Missing a deer and a dead elk, Elf lands poolside with brill trio from Brit fantasy MirrorMask; US Lackawanna Blues one to watch.

by Amber Wilkinson

Period drama Lackawanna Blues

Period drama Lackawanna Blues

Another early start followed by a brisk battle with my laptop before heading into Park City to interview writer Neil Gaiman, director David McKean and producer Lisa Henson.

On the drive in we witnessed a deer race across both carriages leaping the central reservation along the way, we gave it 5.9 for style and 6.3 for putting the frighteners on the passing motorists. Not to be outdone, we later spotted the largest piece of roadkill I have ever seen, an elk... the whereabouts and state of the car that hit it are unknown. Am beginning to realise why the motorists drive round in the equivalent of small tanks and would not be surprised to see a tiger on the road.

Headed straight for the MirrorMask, pictured below, publicist's office, nearly banging into Neil G on the way. Still, always good to know your prospective interviewee is in the building.
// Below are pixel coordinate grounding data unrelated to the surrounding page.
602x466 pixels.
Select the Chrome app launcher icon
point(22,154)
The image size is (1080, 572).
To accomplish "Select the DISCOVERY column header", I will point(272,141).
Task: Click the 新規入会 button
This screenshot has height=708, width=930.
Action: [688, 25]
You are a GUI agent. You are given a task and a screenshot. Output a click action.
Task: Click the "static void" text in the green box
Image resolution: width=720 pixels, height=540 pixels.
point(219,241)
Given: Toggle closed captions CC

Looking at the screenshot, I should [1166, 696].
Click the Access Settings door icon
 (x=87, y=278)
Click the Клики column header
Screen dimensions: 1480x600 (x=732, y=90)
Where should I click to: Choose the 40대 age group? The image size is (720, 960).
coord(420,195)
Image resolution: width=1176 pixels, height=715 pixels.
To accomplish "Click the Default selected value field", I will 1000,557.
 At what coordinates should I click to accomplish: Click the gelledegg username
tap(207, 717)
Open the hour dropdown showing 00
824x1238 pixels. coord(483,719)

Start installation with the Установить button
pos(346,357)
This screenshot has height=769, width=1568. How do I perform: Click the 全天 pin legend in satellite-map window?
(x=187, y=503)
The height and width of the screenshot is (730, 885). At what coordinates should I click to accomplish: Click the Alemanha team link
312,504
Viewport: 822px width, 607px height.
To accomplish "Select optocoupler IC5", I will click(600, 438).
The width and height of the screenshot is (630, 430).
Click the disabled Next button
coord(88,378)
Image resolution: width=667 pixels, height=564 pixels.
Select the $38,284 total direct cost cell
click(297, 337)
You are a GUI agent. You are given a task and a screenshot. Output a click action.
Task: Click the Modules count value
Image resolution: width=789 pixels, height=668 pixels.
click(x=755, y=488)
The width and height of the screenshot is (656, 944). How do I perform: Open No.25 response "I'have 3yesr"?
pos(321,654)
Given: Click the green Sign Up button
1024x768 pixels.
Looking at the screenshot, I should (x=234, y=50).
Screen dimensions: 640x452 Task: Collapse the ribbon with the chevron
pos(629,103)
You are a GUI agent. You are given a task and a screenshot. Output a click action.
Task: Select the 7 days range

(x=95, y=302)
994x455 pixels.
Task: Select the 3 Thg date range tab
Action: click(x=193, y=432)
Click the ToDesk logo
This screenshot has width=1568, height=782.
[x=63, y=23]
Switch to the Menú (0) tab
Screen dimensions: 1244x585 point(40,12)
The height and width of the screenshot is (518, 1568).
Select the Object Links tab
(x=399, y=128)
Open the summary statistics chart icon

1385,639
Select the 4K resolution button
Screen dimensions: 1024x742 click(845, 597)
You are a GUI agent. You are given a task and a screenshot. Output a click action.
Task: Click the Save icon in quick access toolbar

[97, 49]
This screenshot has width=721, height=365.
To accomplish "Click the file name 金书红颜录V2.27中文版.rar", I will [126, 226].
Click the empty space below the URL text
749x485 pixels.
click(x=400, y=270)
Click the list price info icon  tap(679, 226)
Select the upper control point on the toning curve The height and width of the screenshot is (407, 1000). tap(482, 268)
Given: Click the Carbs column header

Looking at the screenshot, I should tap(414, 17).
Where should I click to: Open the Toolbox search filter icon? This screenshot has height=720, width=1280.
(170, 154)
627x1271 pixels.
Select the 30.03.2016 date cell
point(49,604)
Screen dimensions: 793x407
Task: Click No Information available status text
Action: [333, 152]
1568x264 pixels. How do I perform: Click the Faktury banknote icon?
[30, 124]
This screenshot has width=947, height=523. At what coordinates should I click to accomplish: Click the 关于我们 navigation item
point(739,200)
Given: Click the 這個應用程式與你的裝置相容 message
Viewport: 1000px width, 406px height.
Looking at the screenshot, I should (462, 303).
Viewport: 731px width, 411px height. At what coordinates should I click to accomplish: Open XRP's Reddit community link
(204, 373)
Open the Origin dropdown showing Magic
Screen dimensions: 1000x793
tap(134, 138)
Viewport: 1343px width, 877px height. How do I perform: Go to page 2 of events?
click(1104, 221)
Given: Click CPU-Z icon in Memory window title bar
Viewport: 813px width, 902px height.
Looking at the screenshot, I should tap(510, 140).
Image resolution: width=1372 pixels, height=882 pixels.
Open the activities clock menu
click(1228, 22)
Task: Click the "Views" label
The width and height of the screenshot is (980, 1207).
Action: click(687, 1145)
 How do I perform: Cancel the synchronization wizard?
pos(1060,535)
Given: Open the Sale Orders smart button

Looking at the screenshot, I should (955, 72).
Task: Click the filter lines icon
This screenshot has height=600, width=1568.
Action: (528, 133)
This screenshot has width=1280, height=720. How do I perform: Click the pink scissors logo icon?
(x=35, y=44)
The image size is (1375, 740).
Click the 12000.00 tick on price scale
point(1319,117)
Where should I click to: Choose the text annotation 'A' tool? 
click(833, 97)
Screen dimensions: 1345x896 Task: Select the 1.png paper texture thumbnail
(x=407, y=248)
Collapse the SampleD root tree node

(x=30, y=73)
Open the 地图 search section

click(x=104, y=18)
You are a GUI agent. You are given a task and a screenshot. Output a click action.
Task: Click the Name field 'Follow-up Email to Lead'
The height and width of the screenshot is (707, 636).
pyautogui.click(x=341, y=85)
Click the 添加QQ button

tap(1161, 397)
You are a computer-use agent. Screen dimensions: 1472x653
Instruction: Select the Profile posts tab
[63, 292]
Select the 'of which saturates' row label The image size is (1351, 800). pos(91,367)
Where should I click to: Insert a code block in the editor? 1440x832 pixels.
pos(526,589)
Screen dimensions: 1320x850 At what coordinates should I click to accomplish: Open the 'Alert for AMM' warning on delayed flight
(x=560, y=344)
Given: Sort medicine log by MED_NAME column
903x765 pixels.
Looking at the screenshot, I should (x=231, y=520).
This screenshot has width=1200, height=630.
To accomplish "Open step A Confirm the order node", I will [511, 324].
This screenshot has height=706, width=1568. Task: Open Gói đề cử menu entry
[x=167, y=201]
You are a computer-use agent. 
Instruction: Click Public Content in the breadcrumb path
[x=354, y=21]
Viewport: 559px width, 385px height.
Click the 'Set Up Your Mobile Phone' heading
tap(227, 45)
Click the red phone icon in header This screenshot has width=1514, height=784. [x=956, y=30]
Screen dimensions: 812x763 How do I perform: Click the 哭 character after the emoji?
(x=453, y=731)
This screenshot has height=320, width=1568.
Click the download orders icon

Turns out the publicist had press notes for the film all along, despite someone in the office denying all knowledge of them a couple of days ago. Ushered poolside - remember the sauna from my Peter Mullan saga? - I had time to give the notes a quick once over and be squished off a table by a man with a large piece of equipment - photographic, that is - before Neil, David and Lisa arrived.

MirrormaskMy favourite interview of the festival so far, they were all lovely - especially if you consider the time of day. It was great to interview all three of them together, nice to get a different perspective on some questions. I was amazed to learn that the budget was a mere $4 million - it looks so much more expensive than that. Good to hear that the Henson company still plan to remake Neverwhere "in some form". It's a shame the interview with these three people, as entertaining as they are, ended so soon. But it's a publicist thing, I guess, and I'm sure they must be very busy... and, boy, can I relate to that.

Interview over, I fell into chatting with a Sundance veteran. He says he's been coming here for 10 years and that each year the standard is on the up. We headed for Main Street, snagging a couple of free Hewlett Packard hats in their suite, which sounds great until you consider that they have, allegedly, been giving away ipod-style players at some point this week. Headed to The Spur bar for lunch and were entertained by very pleasant singer/guitarist Julie Hill who was playing to a shamefully small audience. Waitress was of the 'you don't want change, do you?' variety - but you can't have everything.

Fed and watered, we hit the bricks to see some films. I opted for Lackawanna Blues and was not disappointed. Set in the segregated America of the 1950s and '60s, George C Wolfe's debut feature is adapted from the hit play of the same name. It follows the story of Nanny (Law and Order's S Epatha Merkerson in the performance of her career) a boarding house owner who offers solace, hope and, when needed, a good ticking off to the lost, lonely and disenfranchised within her community. This film has a superb ensemble cast and is directed with visual flair and joie de vivre, as each character's tale is subtly interwoved with the next.

Tony meanwhile had trogged off to see Wolf Creek - allegedly the most scary thing to come out of Australia since Dame Edna Everidge. A slash 'n' grab horror it, apparently, covers all the bases without once breaking new ground.

A quick regroup in the bar before we head for the final screening of the day Between, starring Missing Without A Trace's Poppy Montgomery. Possibly only outranked by 9 Songs in terms of the number of people walking out, it is hard to know where to begin to describe the true awfulness of this film. A dreadful script, dodgy acting and nonsensical direction conspire to waste an hour and a half of my life - still, there's always tomorrow.